Without getting into too much unnecessary detail here we just wanted to briefly go over three critical pieces of information that provide a picture of the health of every company, and thus their stock as well. All companies that issue shares to the public must report their financial health to the Securities and Exchange Commission (SEC) every 3 months as well as an in-depth annual report so investors have a clear picture of how the company is performing. You will encounter these three statements and will likely read the professional analysis of them that breaks down how a company is performing.
This statement shows over the three month period (or annual period if provided in the annual report) how much revenue the company received, what their costs were, and how much money was left as profit for shareholders. Comparing this report to previous statements could show whether sales are increasing attractively, expenses are growing too fast, and how much money is left as earnings to shareholders over time.
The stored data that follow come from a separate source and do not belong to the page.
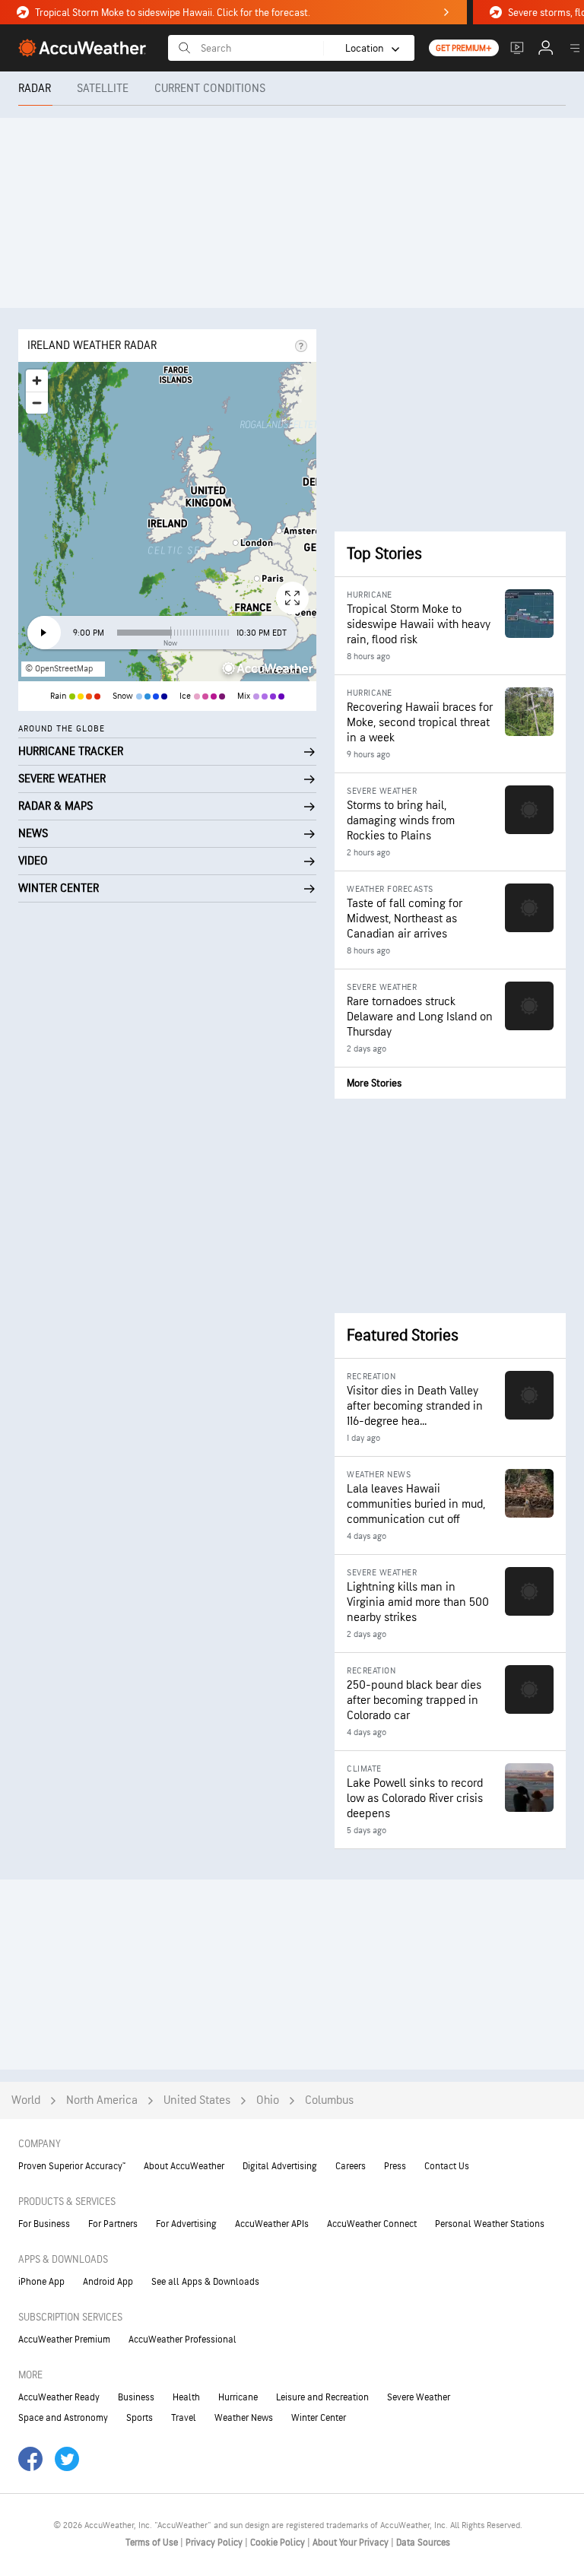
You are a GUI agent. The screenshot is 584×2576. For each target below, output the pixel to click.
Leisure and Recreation (322, 2397)
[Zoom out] (37, 403)
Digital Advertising (280, 2166)
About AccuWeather (184, 2166)
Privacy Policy (215, 2542)
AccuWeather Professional (182, 2339)
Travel (183, 2418)
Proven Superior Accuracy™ (71, 2166)
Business (136, 2397)
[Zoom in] (37, 381)
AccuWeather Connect (372, 2224)
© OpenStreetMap (59, 668)
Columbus (329, 2100)
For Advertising (186, 2224)
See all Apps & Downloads (205, 2282)
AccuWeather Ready (59, 2397)
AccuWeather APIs (272, 2224)
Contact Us (446, 2166)
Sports (139, 2418)
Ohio (267, 2100)
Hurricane (238, 2397)
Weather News (243, 2418)
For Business (44, 2224)
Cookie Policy (278, 2542)
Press (395, 2166)
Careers (350, 2166)
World (25, 2100)
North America (102, 2100)
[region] (167, 521)
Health (186, 2397)
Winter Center (318, 2418)
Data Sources (423, 2542)
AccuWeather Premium (64, 2339)
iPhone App (41, 2282)
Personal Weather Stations (489, 2224)
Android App (108, 2282)
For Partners (113, 2224)
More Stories (374, 1083)
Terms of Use (152, 2542)
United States (196, 2100)
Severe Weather (418, 2397)
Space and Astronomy (63, 2418)
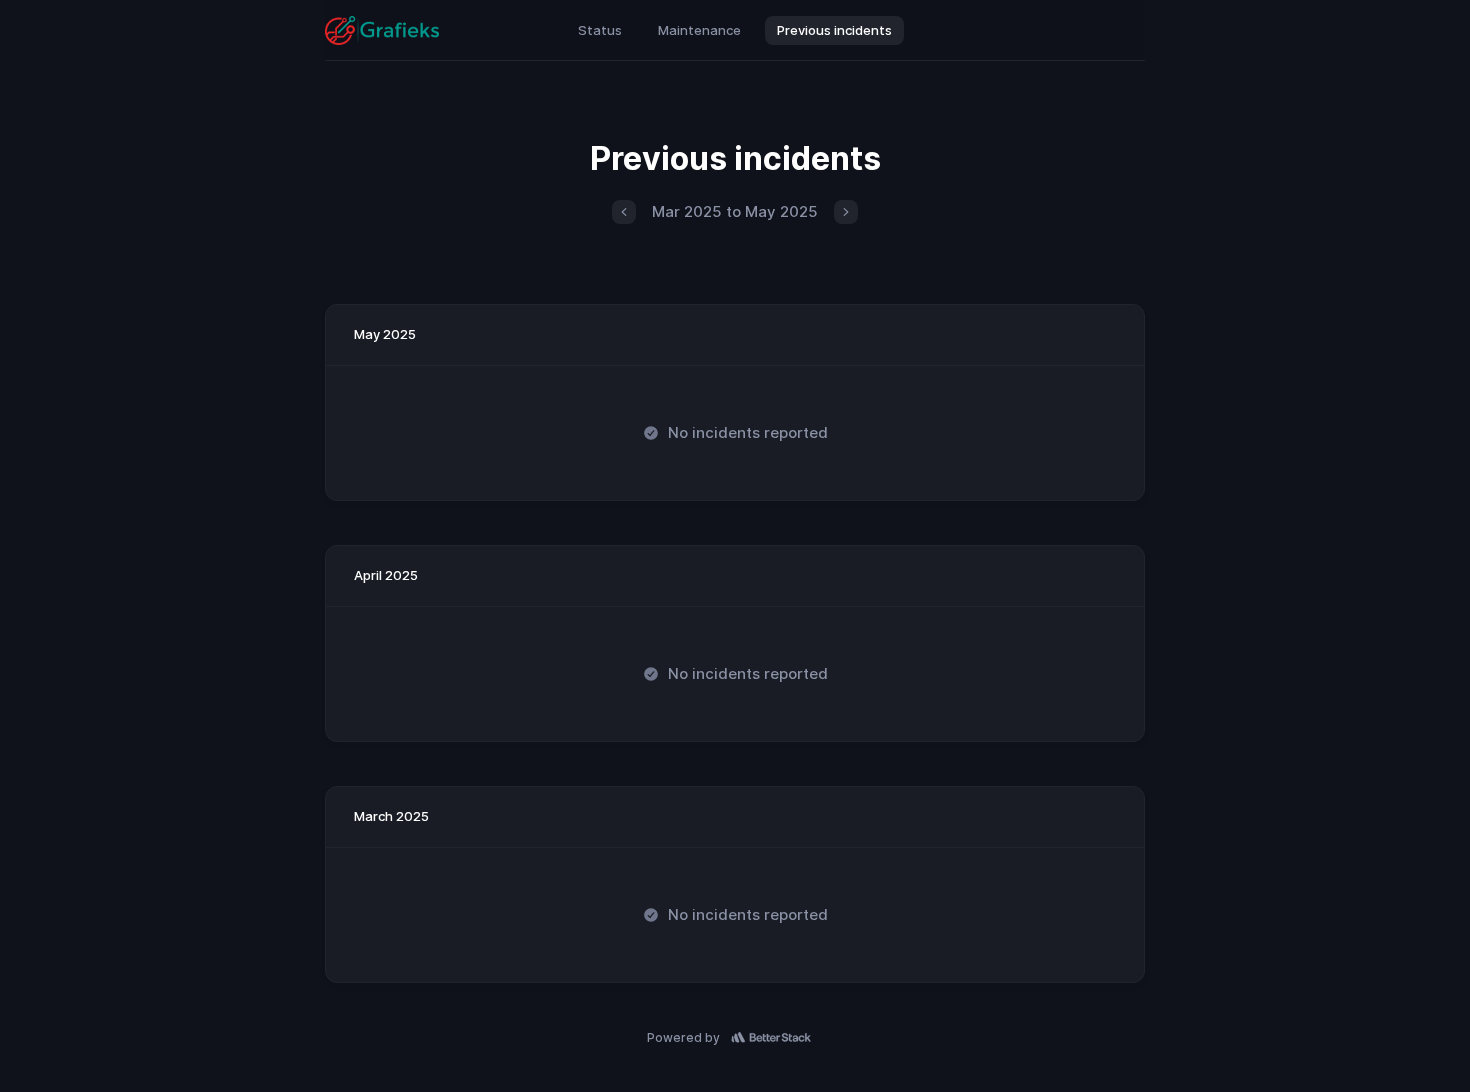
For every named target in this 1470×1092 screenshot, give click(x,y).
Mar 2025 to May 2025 (735, 211)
The balance sheet takes a “snapshot” of the company at the end of the three month period and shows what the company owns (assets), what they owe (liabilities), and how much the company is worth (shareholders equity … also calculated as assets minus liabilities). A company with low levels of cash and high levels of debt coming due (in the form of their bonds maturing) could lead them into bankruptcy if they are unable to find money to pay these obligations.
Cash Flow Statement:
“Cash is King” is a frequently used nerdy term used in financial jibber-jabber, but it is important that a company has cash available to pay off their debt and invest in new projects. This statement shows the sources (inflows) and uses (outflows) of cash over the three-month or annual period. If a company is not generating cash in the normal course of their business then they might have to borrow more money to pay bondholders or invest in new projects.